广东领益智造股份有限公司关于为公司及子公司提供担保的进展公告
Overview of Guarantees - Guangdong Lingyi Intelligent Manufacturing Co., Ltd. plans to provide guarantees for its financing or performance obligations for the year 2026, with a total guarantee amount not exceeding RMB 40 billion [2] - The management can adjust the guarantee amounts among the company and its subsidiaries based on actual operational conditions [2] Progress of Guarantees - The company and its wholly-owned subsidiary, Lingyi Technology (Shenzhen) Co., Ltd., signed a maximum guarantee contract with Industrial and Commercial Bank of China (ICBC) Dongguan Huangjiang Branch, providing a joint liability guarantee for a principal amount of RMB 180 million for Dongguan Lingjie Metal Precision Manufacturing Technology Co., Ltd. [3] - Lingyi Technology also signed a guarantee contract with ICBC Shenzhen Fuyong Branch, providing a joint liability guarantee for a principal amount of RMB 612.5 million for a merger loan contract [3][10] Details of Contracts - The maximum guarantee contract with ICBC Dongguan Huangjiang Branch covers a principal amount of RMB 180 million, with a borrowing period of 2 years from the actual withdrawal date [6] - The guarantee period for the borrowing contract is three years from the expiration of the borrowing term [8] - The guarantee contract with ICBC Shenzhen Fuyong Branch covers a principal amount of RMB 612.5 million, with a borrowing period of 36 months from the first withdrawal date [10] Pledge Guarantee - Lingyi Technology signed a syndicated loan equity pledge contract with China Export-Import Bank Shenzhen Branch, providing a pledge guarantee for a maximum principal amount of RMB 1.44 billion [4][15] - The pledge covers all debts under the loan contract, including principal, interest, penalties, and other fees [16] Current Guarantee Status - As of the announcement date, the company's actual guarantee balance is RMB 147.85 billion, accounting for 74.64% of the net assets attributable to the parent company as of December 31, 2024 [23] - There are no overdue guarantees or guarantees involved in litigation as of the announcement date [23]

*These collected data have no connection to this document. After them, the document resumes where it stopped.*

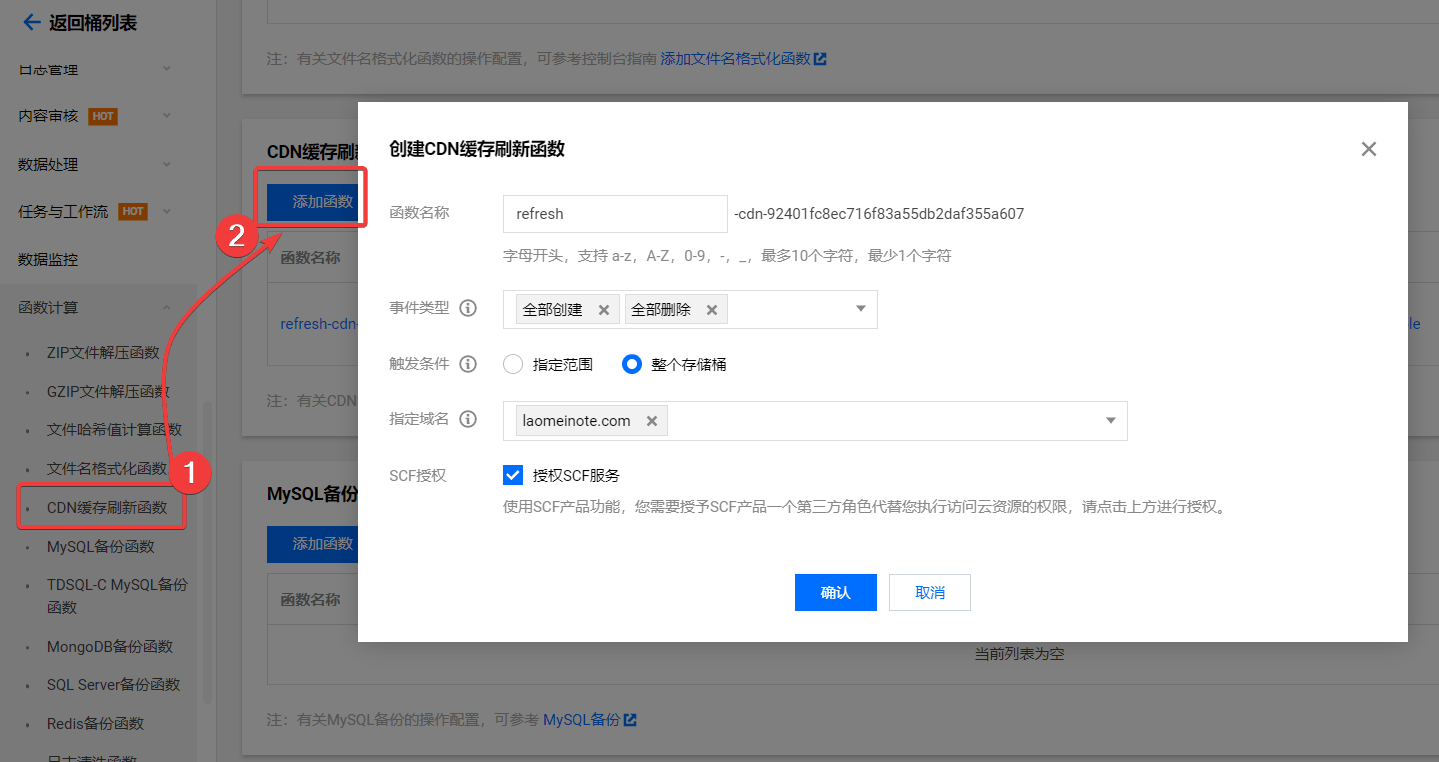Click the refresh function name input field
This screenshot has width=1439, height=762.
pos(614,213)
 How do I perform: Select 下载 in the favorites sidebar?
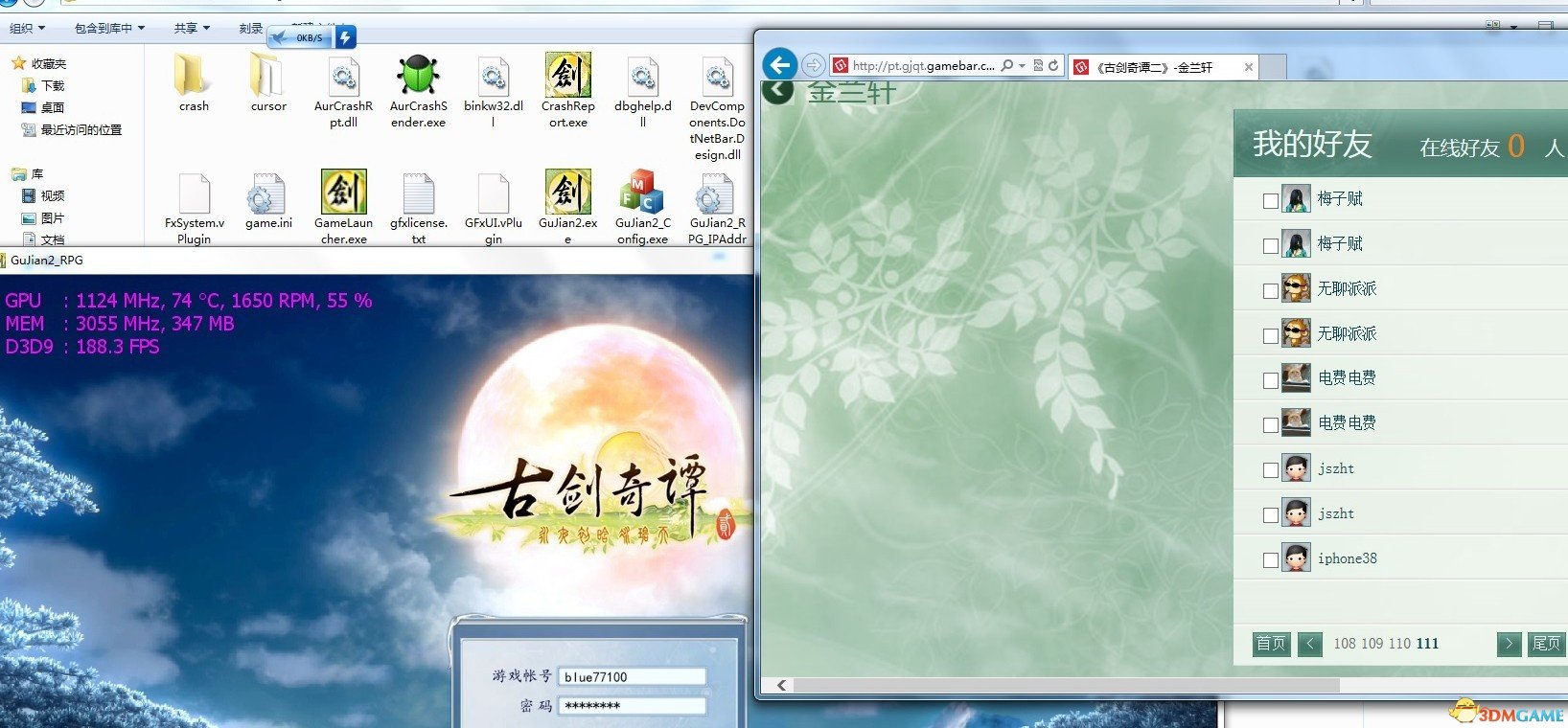(x=53, y=86)
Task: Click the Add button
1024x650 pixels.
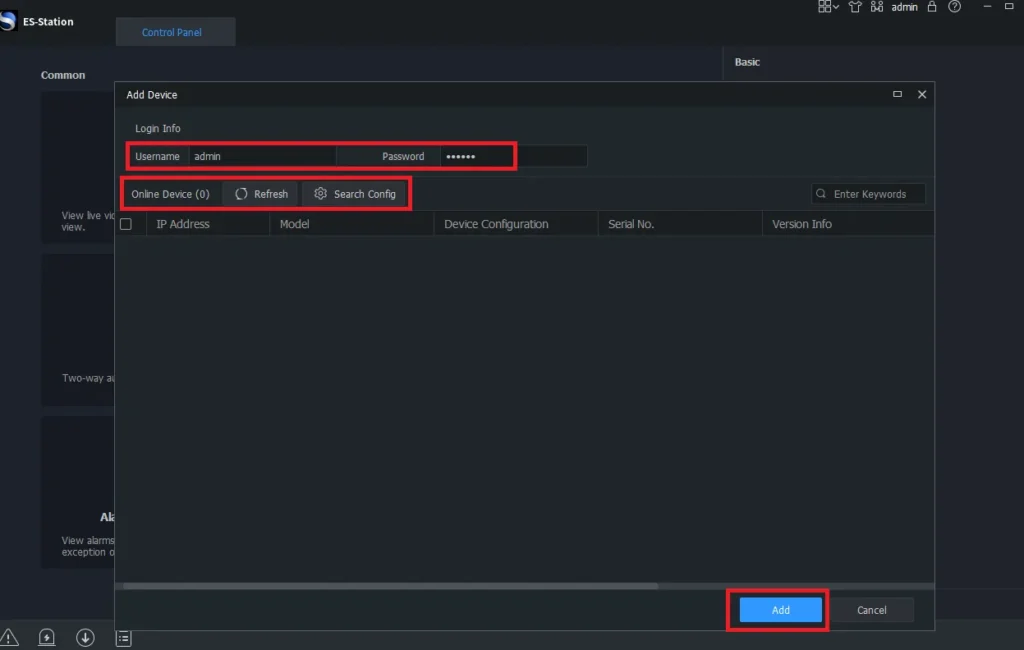Action: [780, 610]
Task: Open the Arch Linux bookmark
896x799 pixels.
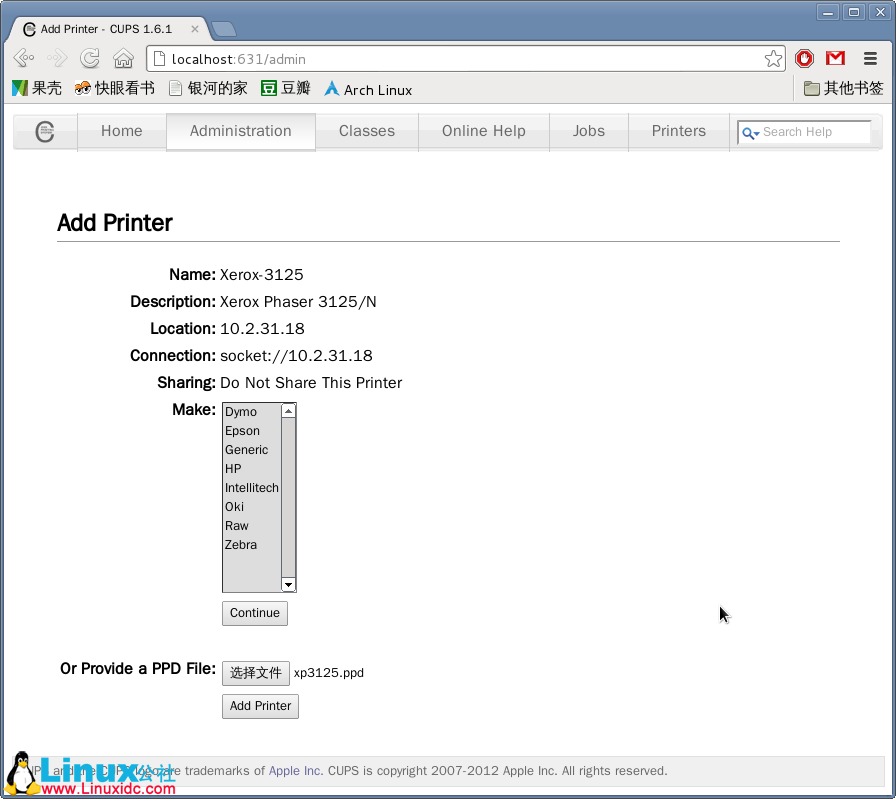Action: (367, 89)
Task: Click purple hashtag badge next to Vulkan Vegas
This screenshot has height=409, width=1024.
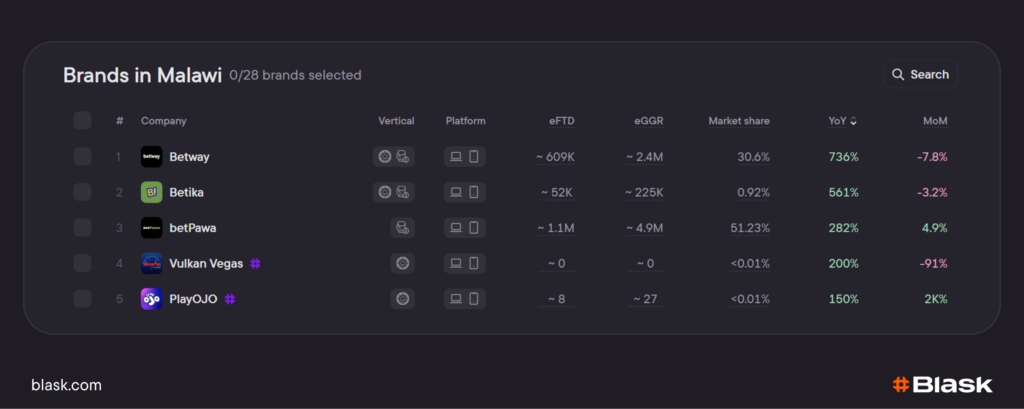Action: (x=256, y=263)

深圳市景旺电子股份有限公司关于为子公司提供担保的进展公告
Core Viewpoint - The company, Shenzhen Jingwang Electronics Co., Ltd., has announced the provision of guarantees for its subsidiaries to support their credit applications, which aligns with the company's overall development strategy and interests [1][19]. Group 1: Guarantee Details - The company applied for a comprehensive credit facility of up to RMB 1 billion (approximately USD 143 million) from Ningbo Bank, which will be jointly used by the company and its subsidiaries, with the company providing joint liability guarantees [2][3]. - The company has approved a total guarantee limit of up to RMB 18.1 billion (approximately USD 2.58 billion) for the year 2025, which includes various forms of guarantees such as credit guarantees and asset pledges [5]. - The company has also approved an additional guarantee limit of up to RMB 25.5 billion (approximately USD 3.65 billion) for fixed asset loans and increased credit facilities for its subsidiaries [6]. Group 2: Internal Decision-Making Process - The guarantees were approved through a series of meetings, including the fourth board meeting and the annual general meeting held on April 28, 2025, and May 20, 2025, respectively [5][20]. - The board of directors has confirmed that the guarantees are based on a comprehensive analysis of the subsidiaries' profitability, debt repayment ability, and associated risks, ensuring that they do not harm the interests of the company or its shareholders [20]. Group 3: Cumulative Guarantee Situation - As of the announcement date, the total amount of guarantees provided by the company and its subsidiaries amounts to RMB 64.3 billion (approximately USD 9.2 billion), which represents 56.83% of the company's latest audited net assets [21]. - There are no overdue or irregular guarantees reported, and the company has an additional approved but unused guarantee amount of RMB 27.1 billion (approximately USD 3.87 billion), accounting for 23.95% of the company's latest audited net assets [21].